Benjamin Morel analyse ce qui fait du Parlement un lieu de représentation et d’incarnation de l’espace public.
Au XVIIIe siècle av. J.-C., Ur, Uruk, Larsa, et les autres grandes villes de Sumer, qui avaient vu naître l’écriture, l’État et la vie urbaine, étaient désertées. Prise par la crise économique et les révoltes populaires, la brillante civilisation de Haute Mésopotamie s’éteignait. Ses artisans, agriculteurs et intellectuels votaient avec leurs pieds en trouvant refuge dans les prospères cités en amont du fleuve. L’opinion publique n’a pas attendu que soit institué un Parlement pour exister et s’exprimer. De même, la délibération politique n’a pas attendu que le Peuple s’y investisse. Sous l’Ancien régime, le pouvoir se mesure à la capacité à susurrer à l’oreille du souverain. Le débat existe dans les antichambres, mais l’arbitrage entre factions est le fait du Prince. Avoir accès à ce dernier est plus important qu’avoir la raison ou le nombre de son côté. La Révolution française introduit une rupture fondamentale, qu’avait connue l’Antiquité, mais à laquelle n’étaient pas totalement parvenues la Révolution américaine et la Glorieuse révolution britannique. Elle fait du Peuple le souverain devant lequel doit se tenir, pour l’emporter, le débat. Pour rendre cela possible, elle impose la publicité des débats et structure un « espace délibératif »1 dans une enceinte, celle du Parlement. À la différence de la Grande-Bretagne, où la souveraineté est transférée du Roi au Parlement, la Révolution la fait passer du Roi au Peuple. Le Parlement n’est donc pas légitime en soi à exercer la souveraineté. Il n’en est pas le titulaire. Il est légitime, car il est réputé représenter la volonté du Peuple2. La légitimité parlementaire se fonde donc sur la coïncidence entre l’espace public et un « espace public parlementaire »3 réputé en être le reflet. Si le Peuple délègue ce qu’il ne peut faire lui-même, il n’abandonne pas sa souveraineté. Le Parlement est un espace public paradoxal. Il est par définition l’endroit où s’exprime le plus légitimement la volonté générale en dehors des élections. Il est également le lieu où les députés délibèrent sous le regard du Peuple réputé les contrôler. Il est donc un lieu de traduction de l’espace public à la fois en en assurant la représentation et en le rendant visible et lisible par le Peuple dans un jeu d’incarnation.

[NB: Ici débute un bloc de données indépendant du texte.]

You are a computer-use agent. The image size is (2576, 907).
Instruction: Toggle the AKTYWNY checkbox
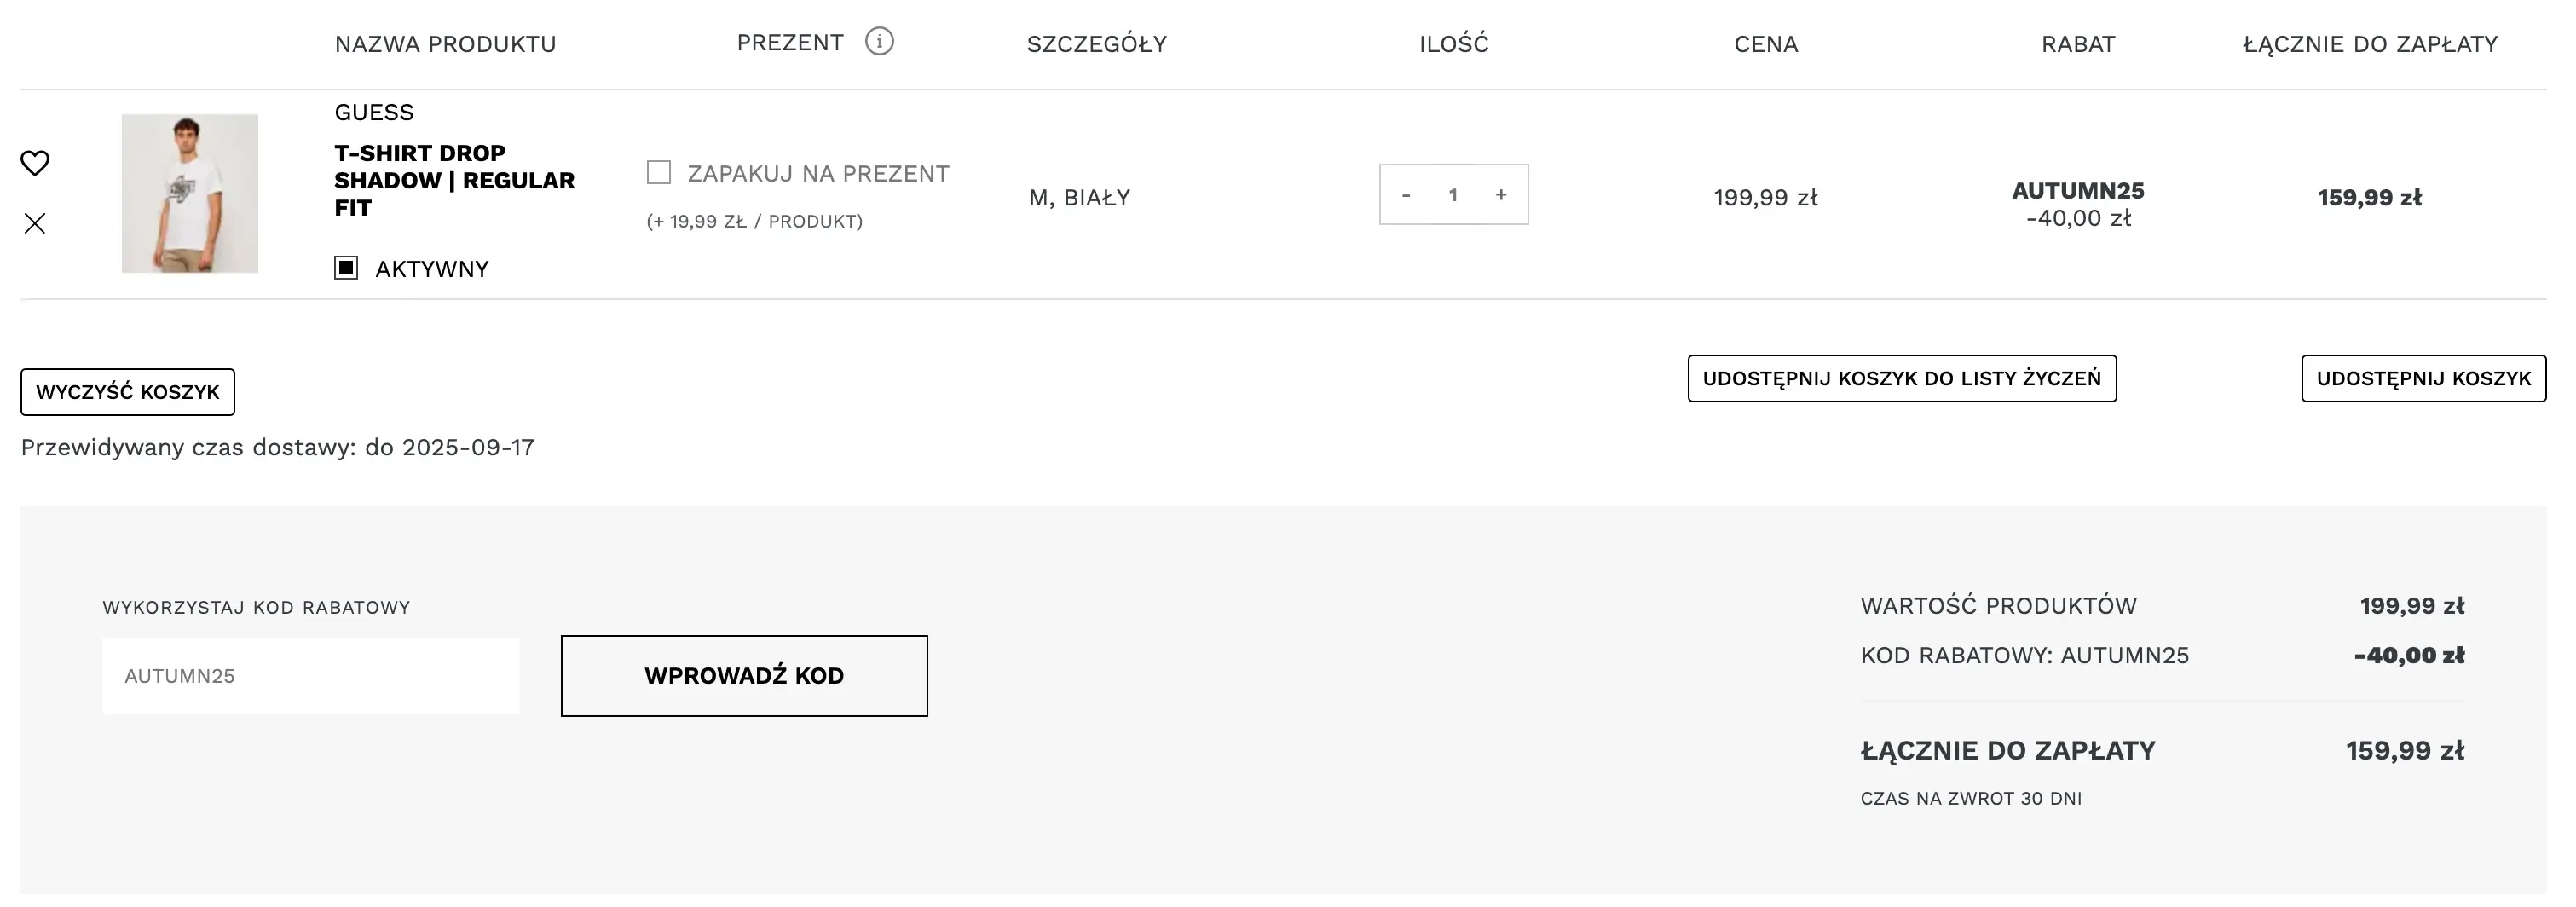[x=346, y=268]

Représenter l’espace public
Le Parlement est réputé être le lieu dans lequel s’organise le débat public.
Comme il n’est pas possible de réunir l’ensemble du Peuple sur l’agora à la manière des anciens Athéniens, le débat est réputé pouvoir s’organiser en deux temps : celui qui préside aux élections, celui que se déroule dans le sein du Parlement. Il est donc un espace de représentation du Peuple synthétisant un espace public propre à la délibération et à la décision. Reste que sa perception n’est pas univoque. Jean-Philippe Heurtin note sous la Révolution plusieurs lectures de l’opinion publique dans ses rapports avec l’Assemblée. Une approche neckerienne, faisant de cette opinion un élément extérieur à l’Assemblée. Une approche sieyesienne faisant de l’Assemblée la représentante de cette opinion. Une approche jacobine posant l’identité de l’opinion du peuple et celle de l’Assemblée4. Historiquement par ailleurs, il convient de noter des lectures successives de ce rapport.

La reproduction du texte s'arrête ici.